TASK DESCRIPTION: Return every line of the listing below unchanged, from first to last.
::::::::::
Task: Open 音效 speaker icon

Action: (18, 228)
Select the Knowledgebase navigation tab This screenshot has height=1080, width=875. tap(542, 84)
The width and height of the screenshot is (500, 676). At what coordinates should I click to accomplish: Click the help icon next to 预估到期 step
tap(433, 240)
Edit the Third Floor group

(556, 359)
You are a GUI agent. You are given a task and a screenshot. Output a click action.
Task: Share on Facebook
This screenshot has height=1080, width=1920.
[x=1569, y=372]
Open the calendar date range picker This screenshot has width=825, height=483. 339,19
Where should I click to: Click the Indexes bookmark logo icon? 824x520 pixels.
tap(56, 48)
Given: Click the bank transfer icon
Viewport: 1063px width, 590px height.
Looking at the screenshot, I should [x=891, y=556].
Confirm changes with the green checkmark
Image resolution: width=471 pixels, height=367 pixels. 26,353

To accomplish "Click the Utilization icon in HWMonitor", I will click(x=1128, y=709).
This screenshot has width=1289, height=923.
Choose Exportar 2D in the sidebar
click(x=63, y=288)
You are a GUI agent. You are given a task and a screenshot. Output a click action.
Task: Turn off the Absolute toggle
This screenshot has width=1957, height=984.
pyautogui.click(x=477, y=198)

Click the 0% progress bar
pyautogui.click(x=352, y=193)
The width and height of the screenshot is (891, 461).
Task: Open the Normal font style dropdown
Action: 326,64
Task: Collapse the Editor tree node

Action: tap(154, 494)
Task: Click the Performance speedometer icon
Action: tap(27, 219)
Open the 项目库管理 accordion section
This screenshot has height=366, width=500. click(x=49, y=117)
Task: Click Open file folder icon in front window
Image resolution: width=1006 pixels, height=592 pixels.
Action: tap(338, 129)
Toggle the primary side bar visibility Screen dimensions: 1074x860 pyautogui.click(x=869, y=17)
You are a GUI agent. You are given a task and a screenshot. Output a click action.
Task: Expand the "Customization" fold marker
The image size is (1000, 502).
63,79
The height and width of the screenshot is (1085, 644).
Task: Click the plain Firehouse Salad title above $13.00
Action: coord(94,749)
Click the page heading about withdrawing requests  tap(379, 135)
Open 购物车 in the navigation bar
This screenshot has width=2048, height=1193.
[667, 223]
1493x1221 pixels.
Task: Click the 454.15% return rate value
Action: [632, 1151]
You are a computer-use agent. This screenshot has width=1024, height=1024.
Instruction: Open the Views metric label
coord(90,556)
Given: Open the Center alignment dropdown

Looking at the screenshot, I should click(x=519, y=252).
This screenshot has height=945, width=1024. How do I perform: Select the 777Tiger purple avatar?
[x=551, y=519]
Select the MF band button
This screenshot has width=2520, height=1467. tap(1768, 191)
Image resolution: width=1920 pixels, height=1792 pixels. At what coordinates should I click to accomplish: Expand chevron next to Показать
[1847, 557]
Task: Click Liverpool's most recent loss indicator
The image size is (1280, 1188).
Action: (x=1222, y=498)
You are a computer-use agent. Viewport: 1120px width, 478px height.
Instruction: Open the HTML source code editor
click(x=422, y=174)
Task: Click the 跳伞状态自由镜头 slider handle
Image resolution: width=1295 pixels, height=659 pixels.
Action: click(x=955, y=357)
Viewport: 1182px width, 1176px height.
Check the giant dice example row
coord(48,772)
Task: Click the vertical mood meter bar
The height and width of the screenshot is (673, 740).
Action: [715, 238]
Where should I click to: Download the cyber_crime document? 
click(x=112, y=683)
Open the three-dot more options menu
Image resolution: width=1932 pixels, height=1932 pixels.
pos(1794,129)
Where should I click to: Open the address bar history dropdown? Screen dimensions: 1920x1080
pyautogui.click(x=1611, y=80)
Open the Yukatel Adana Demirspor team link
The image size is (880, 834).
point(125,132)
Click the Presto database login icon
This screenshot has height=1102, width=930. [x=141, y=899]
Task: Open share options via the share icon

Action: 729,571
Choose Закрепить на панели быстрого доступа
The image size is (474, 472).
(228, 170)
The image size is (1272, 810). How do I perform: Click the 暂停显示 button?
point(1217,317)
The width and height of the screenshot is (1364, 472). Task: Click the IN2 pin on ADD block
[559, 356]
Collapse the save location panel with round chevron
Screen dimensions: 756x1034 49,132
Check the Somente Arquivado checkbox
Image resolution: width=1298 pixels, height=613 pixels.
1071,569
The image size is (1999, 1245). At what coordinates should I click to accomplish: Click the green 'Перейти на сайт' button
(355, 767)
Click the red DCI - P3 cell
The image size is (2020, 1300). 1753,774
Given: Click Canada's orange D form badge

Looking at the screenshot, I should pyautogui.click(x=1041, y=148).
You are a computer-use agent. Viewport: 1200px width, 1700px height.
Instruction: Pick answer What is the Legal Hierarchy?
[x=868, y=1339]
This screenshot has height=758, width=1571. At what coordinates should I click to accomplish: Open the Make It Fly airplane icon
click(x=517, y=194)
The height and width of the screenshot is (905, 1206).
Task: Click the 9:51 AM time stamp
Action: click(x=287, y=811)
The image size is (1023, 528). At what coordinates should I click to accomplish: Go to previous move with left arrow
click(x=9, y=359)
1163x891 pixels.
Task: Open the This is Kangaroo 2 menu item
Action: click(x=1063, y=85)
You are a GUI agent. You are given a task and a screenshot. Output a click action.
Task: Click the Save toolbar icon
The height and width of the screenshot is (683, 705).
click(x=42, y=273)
::::::::::
TASK ANSWER:
Task: Open 音效 speaker icon

Action: (18, 228)
Select the Knowledgebase navigation tab This screenshot has height=1080, width=875. tap(542, 84)
The width and height of the screenshot is (500, 676). At what coordinates should I click to accomplish: Click the help icon next to 预估到期 step
tap(433, 240)
Edit the Third Floor group

(556, 359)
You are a GUI agent. You are given a task and a screenshot. Output a click action.
Task: Share on Facebook
This screenshot has height=1080, width=1920.
[x=1569, y=372]
Open the calendar date range picker This screenshot has width=825, height=483. 339,19
Where should I click to: Click the Indexes bookmark logo icon? 824x520 pixels.
tap(56, 48)
Given: Click the bank transfer icon
Viewport: 1063px width, 590px height.
Looking at the screenshot, I should [x=891, y=556].
Confirm changes with the green checkmark
Image resolution: width=471 pixels, height=367 pixels. 26,353

To accomplish "Click the Utilization icon in HWMonitor", I will click(x=1128, y=709).
This screenshot has width=1289, height=923.
Choose Exportar 2D in the sidebar
click(x=63, y=288)
You are a GUI agent. You are given a task and a screenshot. Output a click action.
Task: Turn off the Absolute toggle
This screenshot has width=1957, height=984.
pyautogui.click(x=477, y=198)

Click the 0% progress bar
pyautogui.click(x=352, y=193)
The width and height of the screenshot is (891, 461).
Task: Open the Normal font style dropdown
Action: 326,64
Task: Collapse the Editor tree node

Action: tap(154, 494)
Task: Click the Performance speedometer icon
Action: tap(27, 219)
Open the 项目库管理 accordion section
This screenshot has height=366, width=500. click(x=49, y=117)
Task: Click Open file folder icon in front window
Image resolution: width=1006 pixels, height=592 pixels.
Action: tap(338, 129)
Toggle the primary side bar visibility Screen dimensions: 1074x860 pyautogui.click(x=869, y=17)
You are a GUI agent. You are given a task and a screenshot. Output a click action.
Task: Expand the "Customization" fold marker
The image size is (1000, 502).
63,79
The height and width of the screenshot is (1085, 644).
Task: Click the plain Firehouse Salad title above $13.00
Action: coord(94,749)
Click the page heading about withdrawing requests  tap(379, 135)
Open 购物车 in the navigation bar
This screenshot has width=2048, height=1193.
[667, 223]
1493x1221 pixels.
Task: Click the 454.15% return rate value
Action: [632, 1151]
You are a computer-use agent. This screenshot has width=1024, height=1024.
Instruction: Open the Views metric label
coord(90,556)
Given: Open the Center alignment dropdown

Looking at the screenshot, I should click(x=519, y=252).
This screenshot has height=945, width=1024. How do I perform: Select the 777Tiger purple avatar?
[x=551, y=519]
Select the MF band button
This screenshot has width=2520, height=1467. tap(1768, 191)
Image resolution: width=1920 pixels, height=1792 pixels. At what coordinates should I click to accomplish: Expand chevron next to Показать
[1847, 557]
Task: Click Liverpool's most recent loss indicator
The image size is (1280, 1188).
Action: (x=1222, y=498)
You are a computer-use agent. Viewport: 1120px width, 478px height.
Instruction: Open the HTML source code editor
click(x=422, y=174)
Task: Click the 跳伞状态自由镜头 slider handle
Image resolution: width=1295 pixels, height=659 pixels.
Action: click(x=955, y=357)
Viewport: 1182px width, 1176px height.
Check the giant dice example row
coord(48,772)
Task: Click the vertical mood meter bar
The height and width of the screenshot is (673, 740).
Action: [715, 238]
Where should I click to: Download the cyber_crime document? 
click(x=112, y=683)
Open the three-dot more options menu
Image resolution: width=1932 pixels, height=1932 pixels.
pos(1794,129)
Where should I click to: Open the address bar history dropdown? Screen dimensions: 1920x1080
pyautogui.click(x=1611, y=80)
Open the Yukatel Adana Demirspor team link
The image size is (880, 834).
point(125,132)
Click the Presto database login icon
This screenshot has height=1102, width=930. [x=141, y=899]
Task: Open share options via the share icon

Action: 729,571
Choose Закрепить на панели быстрого доступа
The image size is (474, 472).
(228, 170)
The image size is (1272, 810). How do I perform: Click the 暂停显示 button?
point(1217,317)
The width and height of the screenshot is (1364, 472). Task: Click the IN2 pin on ADD block
[559, 356]
Collapse the save location panel with round chevron
Screen dimensions: 756x1034 49,132
Check the Somente Arquivado checkbox
Image resolution: width=1298 pixels, height=613 pixels.
1071,569
The image size is (1999, 1245). At what coordinates should I click to accomplish: Click the green 'Перейти на сайт' button
(355, 767)
Click the red DCI - P3 cell
The image size is (2020, 1300). 1753,774
Given: Click Canada's orange D form badge

Looking at the screenshot, I should pyautogui.click(x=1041, y=148).
You are a computer-use agent. Viewport: 1200px width, 1700px height.
Instruction: Pick answer What is the Legal Hierarchy?
[x=868, y=1339]
This screenshot has height=758, width=1571. At what coordinates should I click to accomplish: Open the Make It Fly airplane icon
click(x=517, y=194)
The height and width of the screenshot is (905, 1206).
Task: Click the 9:51 AM time stamp
Action: click(x=287, y=811)
The image size is (1023, 528). At what coordinates should I click to accomplish: Go to previous move with left arrow
click(x=9, y=359)
1163x891 pixels.
Task: Open the This is Kangaroo 2 menu item
Action: click(x=1063, y=85)
You are a GUI agent. You are given a task and a screenshot. Output a click action.
Task: Click the Save toolbar icon
The height and width of the screenshot is (683, 705).
click(x=42, y=273)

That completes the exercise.